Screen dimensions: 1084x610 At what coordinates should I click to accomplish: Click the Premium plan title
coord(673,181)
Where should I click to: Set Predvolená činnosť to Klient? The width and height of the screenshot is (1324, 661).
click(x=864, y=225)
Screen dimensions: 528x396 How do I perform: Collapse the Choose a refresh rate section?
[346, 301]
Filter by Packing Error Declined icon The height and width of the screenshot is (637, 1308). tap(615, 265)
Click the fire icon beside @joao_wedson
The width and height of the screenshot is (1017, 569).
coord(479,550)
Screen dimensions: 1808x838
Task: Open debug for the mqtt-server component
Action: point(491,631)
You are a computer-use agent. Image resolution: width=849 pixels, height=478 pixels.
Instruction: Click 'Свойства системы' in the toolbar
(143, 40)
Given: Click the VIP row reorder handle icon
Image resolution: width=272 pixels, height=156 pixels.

==============================

(WORK REQUIRED) Starting at the line with "Instruction: Click 'Свойства", restate every line word for word through the end of the listing above.

(EXERCISE OUTPUT)
Instruction: Click 'Свойства системы' in the toolbar
(143, 40)
Given: Click the VIP row reorder handle icon
Image resolution: width=272 pixels, height=156 pixels.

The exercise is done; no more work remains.